Week 33 – Regression

So it’s been a quiet week again… Same routine at work with not much new to report.

BIOLOGY AHEAD

A few weeks ago, I reported that the itchy feeling in my urethra–that gave me the near constant urge to urinate–had finally gone away.  It’s been back again for the last few days.  I’m not sure what that means other than it may be a dip in the roller coaster ride that the surgeon forewarned me about months ago.

I’m not overly concerned about it for now.  It’s still just a nuisance.  No pads are needed–I just run to the bathroom more than I really need to just to be safe.

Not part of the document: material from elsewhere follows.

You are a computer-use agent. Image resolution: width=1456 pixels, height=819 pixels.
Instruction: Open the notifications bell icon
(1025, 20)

Just before my surgery, my family physician scheduled a 6-month follow-up visit with her, and that appointment is tomorrow morning.  I’ll mention it to her, but I really don’t expect that she’ll say much other than “talk to the surgeon.”

In some ways, I’d like her to take the blood sample for the PSA test tomorrow, but the surgeon was pretty adamant about his office / lab doing the testing.  He wanted to make sure that the same lab did all the tests to eliminate possible inconsistencies between lab procedures that could alter the results.  That, or he’s looking for a couple of hundred bucks for the test and consultation.  🙂

Week 32 – Ho-hum

Yep.  Another quite week here in the cornfields.  At least as far as my recovery is concerned (no biology updates needed).  As far as work, well….

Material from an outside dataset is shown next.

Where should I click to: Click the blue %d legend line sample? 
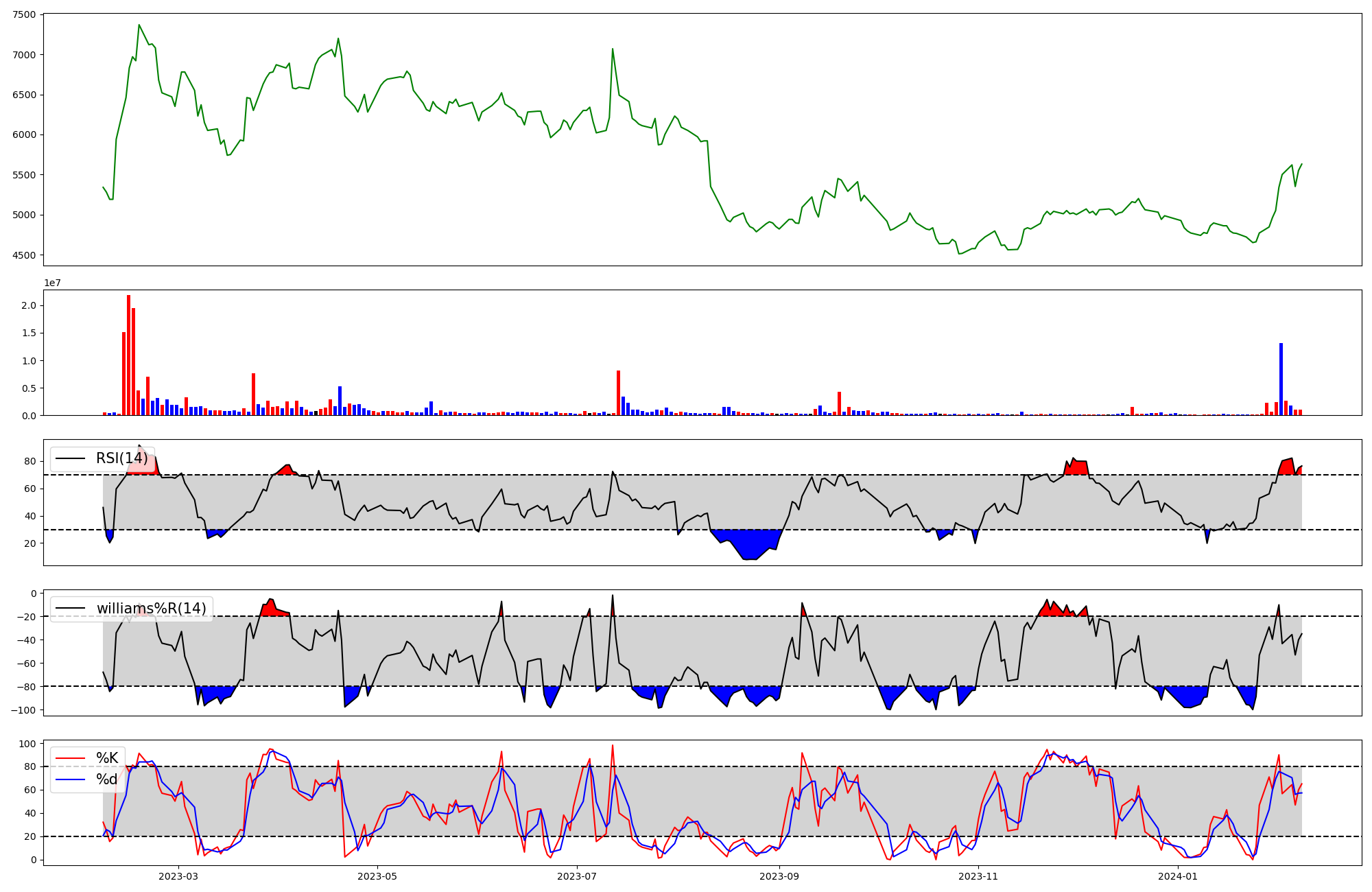tap(70, 779)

My boss was on vacation this week, so I was his designated back-up.  Between his scheduled meetings and my own, I spent from 7 AM to 3 PM in back to back meetings–even one that ran through lunch (11-1).  Ugh.

We also said good-bye to another coworker who opted to head to Seattle and a new opportunity there.

Maybe I should start a countdown…  7 weeks from today, I should have my next PSA results.  That’s not all that far off.

So that’s about it from here for now.

Week 31 – Bad Habits

Okay, I’m back in my bad habit of being late on my posting.  Last night was another farewell party for a coworker who’s decided to pursue another opportunity, so I wasn’t thinking much about updating my blog.

This is the third person (out of six in that role) that has left since the end of March.   I don’t know that I need to say anything more about what’s happening at work.

It actually was a pretty boring week here in the heartland.  Not much to report–not even on the biology front.  It makes me wonder if I shouldn’t switch to a monthly format.

I may hold off on that until my next PSA test which is scheduled for 4 August, with the results appointment on 11 August.  Assuming everything’s okay then, it may be time to just bring this journey to a close. 

Thoughts from the peanut gallery?  🙂

Week 30 – On Time!

Yea!  I remembered to update my blog on time this week!  Woo-hoo!  Of course, it helps that I’m sitting at home instead of in some airport terminal or on the road.

Yesterday I received a surprise call from the hospital I was in.  “Will you need financial assistance to pay off your $14,000 balance?”

“HUH?!?!?”

I’m still battling with the insurance and hospital over my second admission back in January.  Anthem says they didn’t do a pre-authorization for my trip to the emergency room, so therefore they’re not going to pay until they get the medical records to review.  I’ve been on the phone with the hospital several times over the last few months to try to get them to do that, and it hasn’t happened yet.

Then when I got home today, there was a bill in the mail from the X-ray service provider marked in big bold “PAST DUE.”  I had spoken with them and they put my account on hold the last time we talked, pending the resolution with the Anthem.

ARGGHHH.

And that’s all that I’ve got to say about that.

BIOLOGY AHEAD
One of the things that happened to me after the surgery was having a near constant irritation or itching in my urethra that gave me the sensation that I had to go to the bathroom nearly all the time. I’d make frequent trips to the bathroom even though my bladder was relatively empty. It got to be a bit annoying to say the least.

In the last week, that sensation has been greatly reduced for whatever reason. As a result, I’m running to the bathroom less and feeling much more confident as I move around. I hope that keeps up.